**About this exercise**
Extract the final stretch of the data: the line that contains "Enable the ZIP Code boundaries legend entry" and every line after it, unaltered, and no other lines.

Segment Open

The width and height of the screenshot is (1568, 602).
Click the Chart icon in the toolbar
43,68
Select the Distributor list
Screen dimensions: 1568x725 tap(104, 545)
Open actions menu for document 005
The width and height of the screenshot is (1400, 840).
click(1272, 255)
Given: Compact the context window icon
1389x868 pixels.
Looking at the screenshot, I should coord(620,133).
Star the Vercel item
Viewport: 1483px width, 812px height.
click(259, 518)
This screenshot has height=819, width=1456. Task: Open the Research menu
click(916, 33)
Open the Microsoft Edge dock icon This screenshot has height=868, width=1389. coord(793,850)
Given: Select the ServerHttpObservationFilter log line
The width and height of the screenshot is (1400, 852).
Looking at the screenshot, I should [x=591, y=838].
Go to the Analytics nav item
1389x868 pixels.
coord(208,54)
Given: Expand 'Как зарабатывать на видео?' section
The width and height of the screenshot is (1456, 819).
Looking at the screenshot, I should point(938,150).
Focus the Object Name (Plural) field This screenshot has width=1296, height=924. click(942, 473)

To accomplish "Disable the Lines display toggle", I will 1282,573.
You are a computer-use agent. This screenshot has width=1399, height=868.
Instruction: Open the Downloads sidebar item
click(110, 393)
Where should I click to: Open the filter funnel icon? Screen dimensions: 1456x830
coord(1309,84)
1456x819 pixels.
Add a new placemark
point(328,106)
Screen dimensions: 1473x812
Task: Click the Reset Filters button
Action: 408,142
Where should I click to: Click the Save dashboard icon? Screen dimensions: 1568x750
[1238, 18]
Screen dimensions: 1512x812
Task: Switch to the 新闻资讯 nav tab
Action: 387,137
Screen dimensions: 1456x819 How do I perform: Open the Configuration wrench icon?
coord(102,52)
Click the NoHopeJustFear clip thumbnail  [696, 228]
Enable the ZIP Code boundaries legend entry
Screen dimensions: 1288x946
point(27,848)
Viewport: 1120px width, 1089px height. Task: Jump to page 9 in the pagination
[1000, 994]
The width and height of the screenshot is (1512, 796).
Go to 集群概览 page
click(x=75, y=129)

Segment Closed

**Response**
Enable the ZIP Code boundaries legend entry
Screen dimensions: 1288x946
point(27,848)
Viewport: 1120px width, 1089px height. Task: Jump to page 9 in the pagination
[1000, 994]
The width and height of the screenshot is (1512, 796).
Go to 集群概览 page
click(x=75, y=129)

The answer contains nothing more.